Assigned task: Set the data down again, word for word, as it appears below.

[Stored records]

====

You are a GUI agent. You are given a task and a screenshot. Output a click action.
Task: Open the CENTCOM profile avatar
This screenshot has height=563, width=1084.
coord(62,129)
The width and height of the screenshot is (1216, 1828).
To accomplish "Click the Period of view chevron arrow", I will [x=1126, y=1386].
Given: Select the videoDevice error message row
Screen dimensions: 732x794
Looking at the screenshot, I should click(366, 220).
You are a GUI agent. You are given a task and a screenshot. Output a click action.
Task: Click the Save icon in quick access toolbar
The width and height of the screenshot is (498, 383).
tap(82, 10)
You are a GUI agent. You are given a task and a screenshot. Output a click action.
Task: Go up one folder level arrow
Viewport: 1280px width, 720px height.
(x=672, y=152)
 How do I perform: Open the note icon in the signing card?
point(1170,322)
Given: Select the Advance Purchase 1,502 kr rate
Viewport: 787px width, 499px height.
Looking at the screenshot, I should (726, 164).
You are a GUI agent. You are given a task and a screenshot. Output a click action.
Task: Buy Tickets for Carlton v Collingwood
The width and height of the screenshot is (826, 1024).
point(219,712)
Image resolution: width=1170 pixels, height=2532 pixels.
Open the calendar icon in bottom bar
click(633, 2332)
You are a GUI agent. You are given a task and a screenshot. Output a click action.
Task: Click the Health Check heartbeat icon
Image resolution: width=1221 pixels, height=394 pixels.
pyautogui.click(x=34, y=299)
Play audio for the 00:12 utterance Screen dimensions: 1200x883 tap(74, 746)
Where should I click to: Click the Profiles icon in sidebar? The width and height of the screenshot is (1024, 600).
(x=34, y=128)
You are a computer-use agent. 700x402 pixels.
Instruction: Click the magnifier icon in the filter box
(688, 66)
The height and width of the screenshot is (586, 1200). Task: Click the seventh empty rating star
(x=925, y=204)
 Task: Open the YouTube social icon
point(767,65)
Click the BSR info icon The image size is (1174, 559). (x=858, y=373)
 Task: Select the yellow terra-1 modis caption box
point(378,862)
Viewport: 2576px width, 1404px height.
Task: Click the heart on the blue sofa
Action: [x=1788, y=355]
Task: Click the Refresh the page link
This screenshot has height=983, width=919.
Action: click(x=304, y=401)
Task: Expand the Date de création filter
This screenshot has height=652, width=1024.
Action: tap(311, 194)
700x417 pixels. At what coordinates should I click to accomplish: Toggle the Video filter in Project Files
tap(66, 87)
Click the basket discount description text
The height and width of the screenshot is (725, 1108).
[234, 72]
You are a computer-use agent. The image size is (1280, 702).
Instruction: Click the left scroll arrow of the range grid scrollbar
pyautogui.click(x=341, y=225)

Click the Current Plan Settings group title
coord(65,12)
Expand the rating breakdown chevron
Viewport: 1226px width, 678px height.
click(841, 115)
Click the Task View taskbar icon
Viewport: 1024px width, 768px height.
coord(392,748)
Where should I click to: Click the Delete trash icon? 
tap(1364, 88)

====

Completed task:
You are a GUI agent. You are given a task and a screenshot. Output a click action.
Task: Open the CENTCOM profile avatar
This screenshot has height=563, width=1084.
coord(62,129)
The width and height of the screenshot is (1216, 1828).
To accomplish "Click the Period of view chevron arrow", I will [x=1126, y=1386].
Given: Select the videoDevice error message row
Screen dimensions: 732x794
Looking at the screenshot, I should click(366, 220).
You are a GUI agent. You are given a task and a screenshot. Output a click action.
Task: Click the Save icon in quick access toolbar
The width and height of the screenshot is (498, 383).
tap(82, 10)
You are a GUI agent. You are given a task and a screenshot. Output a click action.
Task: Go up one folder level arrow
Viewport: 1280px width, 720px height.
(x=672, y=152)
 How do I perform: Open the note icon in the signing card?
point(1170,322)
Given: Select the Advance Purchase 1,502 kr rate
Viewport: 787px width, 499px height.
Looking at the screenshot, I should (726, 164).
You are a GUI agent. You are given a task and a screenshot. Output a click action.
Task: Buy Tickets for Carlton v Collingwood
The width and height of the screenshot is (826, 1024).
point(219,712)
Image resolution: width=1170 pixels, height=2532 pixels.
Open the calendar icon in bottom bar
click(633, 2332)
You are a GUI agent. You are given a task and a screenshot. Output a click action.
Task: Click the Health Check heartbeat icon
Image resolution: width=1221 pixels, height=394 pixels.
pyautogui.click(x=34, y=299)
Play audio for the 00:12 utterance Screen dimensions: 1200x883 tap(74, 746)
Where should I click to: Click the Profiles icon in sidebar? The width and height of the screenshot is (1024, 600).
(x=34, y=128)
You are a computer-use agent. 700x402 pixels.
Instruction: Click the magnifier icon in the filter box
(688, 66)
The height and width of the screenshot is (586, 1200). Task: Click the seventh empty rating star
(x=925, y=204)
 Task: Open the YouTube social icon
point(767,65)
Click the BSR info icon The image size is (1174, 559). (x=858, y=373)
 Task: Select the yellow terra-1 modis caption box
point(378,862)
Viewport: 2576px width, 1404px height.
Task: Click the heart on the blue sofa
Action: [x=1788, y=355]
Task: Click the Refresh the page link
This screenshot has height=983, width=919.
Action: click(x=304, y=401)
Task: Expand the Date de création filter
This screenshot has height=652, width=1024.
Action: tap(311, 194)
700x417 pixels. At what coordinates should I click to accomplish: Toggle the Video filter in Project Files
tap(66, 87)
Click the basket discount description text
The height and width of the screenshot is (725, 1108).
[234, 72]
You are a computer-use agent. The image size is (1280, 702).
Instruction: Click the left scroll arrow of the range grid scrollbar
pyautogui.click(x=341, y=225)

Click the Current Plan Settings group title
coord(65,12)
Expand the rating breakdown chevron
Viewport: 1226px width, 678px height.
click(841, 115)
Click the Task View taskbar icon
Viewport: 1024px width, 768px height.
coord(392,748)
Where should I click to: Click the Delete trash icon? 
tap(1364, 88)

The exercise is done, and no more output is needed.